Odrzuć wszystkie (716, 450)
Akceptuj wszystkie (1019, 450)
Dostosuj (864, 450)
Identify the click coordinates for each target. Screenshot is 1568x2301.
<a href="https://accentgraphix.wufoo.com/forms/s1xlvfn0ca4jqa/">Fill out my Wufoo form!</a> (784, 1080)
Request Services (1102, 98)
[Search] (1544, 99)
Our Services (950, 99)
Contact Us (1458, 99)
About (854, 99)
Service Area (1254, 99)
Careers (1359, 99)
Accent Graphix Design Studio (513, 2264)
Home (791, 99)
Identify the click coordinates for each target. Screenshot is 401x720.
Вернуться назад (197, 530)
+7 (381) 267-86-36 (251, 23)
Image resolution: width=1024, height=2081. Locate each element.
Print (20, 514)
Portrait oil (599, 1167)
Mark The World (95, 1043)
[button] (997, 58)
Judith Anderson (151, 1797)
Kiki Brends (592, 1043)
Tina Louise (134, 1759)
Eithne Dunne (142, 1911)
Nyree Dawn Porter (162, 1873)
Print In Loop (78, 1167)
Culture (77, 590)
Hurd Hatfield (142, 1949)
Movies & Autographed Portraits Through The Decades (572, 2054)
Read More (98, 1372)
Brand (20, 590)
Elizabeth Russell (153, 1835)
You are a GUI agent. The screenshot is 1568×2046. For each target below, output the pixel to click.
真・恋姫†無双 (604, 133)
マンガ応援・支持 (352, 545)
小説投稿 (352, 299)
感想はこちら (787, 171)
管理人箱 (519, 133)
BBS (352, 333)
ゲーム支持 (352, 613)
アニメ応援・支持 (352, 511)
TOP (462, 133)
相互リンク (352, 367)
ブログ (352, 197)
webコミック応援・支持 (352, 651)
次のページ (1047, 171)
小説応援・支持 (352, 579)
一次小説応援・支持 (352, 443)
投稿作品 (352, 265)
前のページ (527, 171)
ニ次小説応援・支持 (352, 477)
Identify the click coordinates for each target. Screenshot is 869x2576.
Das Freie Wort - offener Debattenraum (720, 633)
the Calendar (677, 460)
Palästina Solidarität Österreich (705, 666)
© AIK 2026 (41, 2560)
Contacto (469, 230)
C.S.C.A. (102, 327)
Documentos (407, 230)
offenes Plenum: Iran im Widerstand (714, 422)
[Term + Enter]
-------
Please present every item above as a Markdown table with the columns Row and Item, numbering the rows in order and leaving out blank lines.

> **Worked solution**:
| Row | Item |
|---|---|
| 1 | Odrzuć wszystkie (716, 450) |
| 2 | Akceptuj wszystkie (1019, 450) |
| 3 | Dostosuj (864, 450) |
| 4 | Identify the click coordinates for each target. Screenshot is 1568x2301. |
| 5 | <a href="https://accentgraphix.wufoo.com/forms/s1xlvfn0ca4jqa/">Fill out my Wufoo form!</a> (784, 1080) |
| 6 | Request Services (1102, 98) |
| 7 | [Search] (1544, 99) |
| 8 | Our Services (950, 99) |
| 9 | Contact Us (1458, 99) |
| 10 | About (854, 99) |
| 11 | Service Area (1254, 99) |
| 12 | Careers (1359, 99) |
| 13 | Accent Graphix Design Studio (513, 2264) |
| 14 | Home (791, 99) |
| 15 | Identify the click coordinates for each target. Screenshot is 401x720. |
| 16 | Вернуться назад (197, 530) |
| 17 | +7 (381) 267-86-36 (251, 23) |
| 18 | Image resolution: width=1024, height=2081. Locate each element. |
| 19 | Print (20, 514) |
| 20 | Portrait oil (599, 1167) |
| 21 | Mark The World (95, 1043) |
| 22 | [button] (997, 58) |
| 23 | Judith Anderson (151, 1797) |
| 24 | Kiki Brends (592, 1043) |
| 25 | Tina Louise (134, 1759) |
| 26 | Eithne Dunne (142, 1911) |
| 27 | Nyree Dawn Porter (162, 1873) |
| 28 | Print In Loop (78, 1167) |
| 29 | Culture (77, 590) |
| 30 | Hurd Hatfield (142, 1949) |
| 31 | Movies & Autographed Portraits Through The Decades (572, 2054) |
| 32 | Read More (98, 1372) |
| 33 | Brand (20, 590) |
| 34 | Elizabeth Russell (153, 1835) |
| 35 | You are a GUI agent. The screenshot is 1568×2046. For each target below, output the pixel to click. |
| 36 | 真・恋姫†無双 (604, 133) |
| 37 | マンガ応援・支持 (352, 545) |
| 38 | 小説投稿 (352, 299) |
| 39 | 感想はこちら (787, 171) |
| 40 | 管理人箱 (519, 133) |
| 41 | BBS (352, 333) |
| 42 | ゲーム支持 (352, 613) |
| 43 | アニメ応援・支持 (352, 511) |
| 44 | TOP (462, 133) |
| 45 | 相互リンク (352, 367) |
| 46 | ブログ (352, 197) |
| 47 | webコミック応援・支持 (352, 651) |
| 48 | 次のページ (1047, 171) |
| 49 | 小説応援・支持 (352, 579) |
| 50 | 一次小説応援・支持 (352, 443) |
| 51 | 投稿作品 (352, 265) |
| 52 | 前のページ (527, 171) |
| 53 | ニ次小説応援・支持 (352, 477) |
| 54 | Identify the click coordinates for each target. Screenshot is 869x2576. |
| 55 | Das Freie Wort - offener Debattenraum (720, 633) |
| 56 | the Calendar (677, 460) |
| 57 | Palästina Solidarität Österreich (705, 666) |
| 58 | © AIK 2026 (41, 2560) |
| 59 | Contacto (469, 230) |
| 60 | C.S.C.A. (102, 327) |
| 61 | Documentos (407, 230) |
| 62 | offenes Plenum: Iran im Widerstand (714, 422) |
| 63 | [Term + Enter] |